WG: Is your Grams Anjelica Huston from Buffalo '66? Yeah, the writers have left some room to maneuver with the heroin plot. Leaving it vague makes me think they've created some space to tie up loose ends.

OMD: Anjelica Huston from The Grifters.

Chalky's got beachfront property in addition to his nice family home. He's the 1%. I, for one, hope that the show becomes The Nucky, Purnsley, and Chalky Hour, hijinks will surely ensue. Something is going to have to happen now that Owen is gone. Of course, if Harrow takes out Gillian and even perhaps Gyp, you'd have to think he'd have a place at Nucky's side.

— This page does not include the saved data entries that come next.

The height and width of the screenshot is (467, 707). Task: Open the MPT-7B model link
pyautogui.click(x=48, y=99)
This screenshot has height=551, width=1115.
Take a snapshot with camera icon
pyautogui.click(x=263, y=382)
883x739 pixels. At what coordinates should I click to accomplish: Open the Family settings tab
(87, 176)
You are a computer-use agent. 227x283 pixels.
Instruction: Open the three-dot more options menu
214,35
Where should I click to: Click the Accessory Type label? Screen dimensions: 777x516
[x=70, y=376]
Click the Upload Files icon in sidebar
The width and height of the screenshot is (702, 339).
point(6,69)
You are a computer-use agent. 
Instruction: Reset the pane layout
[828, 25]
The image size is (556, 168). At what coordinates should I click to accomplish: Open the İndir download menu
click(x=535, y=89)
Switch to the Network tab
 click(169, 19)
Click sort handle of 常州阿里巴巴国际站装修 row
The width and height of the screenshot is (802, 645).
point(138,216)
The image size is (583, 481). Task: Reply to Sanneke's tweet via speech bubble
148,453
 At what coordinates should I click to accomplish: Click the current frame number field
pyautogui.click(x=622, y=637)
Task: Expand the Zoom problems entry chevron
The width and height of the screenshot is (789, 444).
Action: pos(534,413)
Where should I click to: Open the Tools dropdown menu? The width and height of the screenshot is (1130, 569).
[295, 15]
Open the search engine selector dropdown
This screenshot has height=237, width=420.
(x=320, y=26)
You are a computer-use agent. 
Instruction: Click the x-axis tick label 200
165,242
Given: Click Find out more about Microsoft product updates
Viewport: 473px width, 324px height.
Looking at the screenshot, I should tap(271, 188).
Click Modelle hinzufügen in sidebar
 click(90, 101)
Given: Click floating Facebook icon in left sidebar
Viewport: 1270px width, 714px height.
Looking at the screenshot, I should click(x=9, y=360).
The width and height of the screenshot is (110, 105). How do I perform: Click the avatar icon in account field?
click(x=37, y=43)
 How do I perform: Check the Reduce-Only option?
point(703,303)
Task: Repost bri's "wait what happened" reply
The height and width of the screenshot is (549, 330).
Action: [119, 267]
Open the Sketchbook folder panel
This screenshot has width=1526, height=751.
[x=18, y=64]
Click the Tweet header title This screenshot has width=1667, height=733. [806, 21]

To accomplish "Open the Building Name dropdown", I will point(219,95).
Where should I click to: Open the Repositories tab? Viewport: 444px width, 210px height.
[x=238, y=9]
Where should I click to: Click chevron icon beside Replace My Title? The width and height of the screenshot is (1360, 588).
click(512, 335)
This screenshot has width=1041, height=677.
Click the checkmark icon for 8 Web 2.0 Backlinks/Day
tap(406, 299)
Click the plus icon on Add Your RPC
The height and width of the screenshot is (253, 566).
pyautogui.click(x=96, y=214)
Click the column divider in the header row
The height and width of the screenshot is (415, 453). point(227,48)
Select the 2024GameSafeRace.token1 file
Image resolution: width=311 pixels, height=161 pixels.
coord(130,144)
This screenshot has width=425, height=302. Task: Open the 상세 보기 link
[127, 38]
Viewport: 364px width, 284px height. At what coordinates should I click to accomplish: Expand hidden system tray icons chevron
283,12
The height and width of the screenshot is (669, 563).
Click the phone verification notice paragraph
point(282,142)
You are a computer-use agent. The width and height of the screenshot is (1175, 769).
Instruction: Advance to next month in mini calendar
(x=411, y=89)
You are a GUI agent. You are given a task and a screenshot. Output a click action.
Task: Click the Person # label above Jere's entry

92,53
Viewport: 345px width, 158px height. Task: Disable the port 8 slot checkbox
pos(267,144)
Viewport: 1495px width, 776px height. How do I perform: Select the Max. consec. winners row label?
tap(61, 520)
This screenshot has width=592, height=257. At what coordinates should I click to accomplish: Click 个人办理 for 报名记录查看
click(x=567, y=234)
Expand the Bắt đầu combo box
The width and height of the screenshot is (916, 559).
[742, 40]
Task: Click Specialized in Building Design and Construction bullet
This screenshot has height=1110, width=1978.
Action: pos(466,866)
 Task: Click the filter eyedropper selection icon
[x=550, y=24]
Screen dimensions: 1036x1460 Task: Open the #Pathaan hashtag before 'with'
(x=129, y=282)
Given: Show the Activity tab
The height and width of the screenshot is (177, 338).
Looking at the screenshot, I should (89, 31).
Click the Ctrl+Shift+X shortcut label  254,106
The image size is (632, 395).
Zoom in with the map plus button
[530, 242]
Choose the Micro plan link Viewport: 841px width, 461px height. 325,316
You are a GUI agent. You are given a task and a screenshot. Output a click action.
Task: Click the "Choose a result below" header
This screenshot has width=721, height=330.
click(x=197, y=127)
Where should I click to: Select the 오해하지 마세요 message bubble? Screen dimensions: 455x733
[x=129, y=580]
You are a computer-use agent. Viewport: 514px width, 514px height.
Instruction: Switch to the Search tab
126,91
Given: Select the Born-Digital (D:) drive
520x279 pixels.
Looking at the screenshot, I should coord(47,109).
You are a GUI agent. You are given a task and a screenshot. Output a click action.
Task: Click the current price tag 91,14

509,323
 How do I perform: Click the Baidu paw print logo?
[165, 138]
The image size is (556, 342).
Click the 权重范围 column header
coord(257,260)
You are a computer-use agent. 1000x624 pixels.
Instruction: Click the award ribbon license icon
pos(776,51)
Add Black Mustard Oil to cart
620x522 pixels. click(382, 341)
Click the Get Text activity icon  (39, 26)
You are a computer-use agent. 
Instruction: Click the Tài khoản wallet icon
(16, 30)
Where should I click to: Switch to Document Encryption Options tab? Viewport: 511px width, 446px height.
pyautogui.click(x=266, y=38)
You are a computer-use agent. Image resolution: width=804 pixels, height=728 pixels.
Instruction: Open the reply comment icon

WG: Nucky, Purnsley, and Chalky - the original Rat Pack. What the hell took so long for Nucky to give in on the Babette's redevelopment project? Maybe Sid Bechet will be all up in that piece during Season Four for reals.

OMD: All right, seriously, what is the point of lugging Nucky's desk all the way to the Artemis Club? Nevermind. There is ultimately no point in trying to figure out what crazy-ass shit drives Gyp Rosetti. He probably wants to have sex with a whore on it while getting his balls smashed in each of the top drawers.

WG: Human sexuality is a strange thing. Gyp has already hung dong. Time to bring the scrote and ball-play into the foreground. That desk though. None of those odd details happen just for fun. I'm guessing something crucial is within. Or it could be a ham-handed symbol of Gyp's ham-handed takeover.

OMD: How great was the tension that was ratcheted up while Samuel was operating on Eddie Kessler? The cutting back and forth between that wacko in the yard offering up $25,000 to anyone who will turn over Nucky Thompson and Kessler getting the bullet removed then getting stitched up was first-rate. The quipping between Chalky and Gyp was fucking great, too. It was nice to see Michael K. Williams get his time in the sun, especially since he's already "done cooking."

WG: Very glad to see Chalky get meaningful minutes. Another stellar scene to see Gyp and Chalky square up. How can you not have those two guys together on the screen more often?

OMD: So Winter & Co. dug pretty deep for the title of this episode. Kessler's poetry recitation is of Rudyard Kipling's poem, "If--" in which the two imposters are said to be "triumph and disaster" each of which the reader is supposed to treat the same. The promise at the end of the poem after a series of conditions that must be met is that "yours is the Earth and everything that's in it, / And - which is more - you'll be a Man my son!" Kessler is a regular old sage, even while knocking on death's door.

The Queen of the Sur
WG: The poem was vaguely familiar. Nice get. I took a couple of semesters of German in college, but that didn't prepare me to decipher what Kessler was moaning over and over on the harried ride from hotel, to hospital, to Chalky's beach house. In real life, Louis "Kessel" was Nucky's main man. Personal protector, valued confidante, shaman, and partner. I hope he makes it.

OMD: I took enough Spanish to be able to understand roughly 35% of what's going on in a telenovela and to be able to order food at a Mexican restaurant while having a decent idea what I'll be getting.

More so than any other episode this season, I was laughing aloud pretty frequently. With the tension as high as it was, there was a lot more cutting of the tension with chuckle-worthy lines. The biggest laugh of the episode came at the end thankfully. A laugh before the war. Shit is about to get extremely fucking real, but there's nothing like Capone descending from a truck after eighteen hours on the road and dropping the line, "And then you and me sit down, and we talk about who dies. Huh?" Fucking priceless.

WG: Awesome closing scene. The way the sea of soldiers parted and that little bulldog came forward with the great line. It should have been cheezy as hell, but it worked. A fist pumper.

OMD: Holy shit, am I excited for this next episode. It certainly looks to be the most explosive episode of Boardwalk Empire yet.

WG: Let's hope it lives up to the promise created in this episode.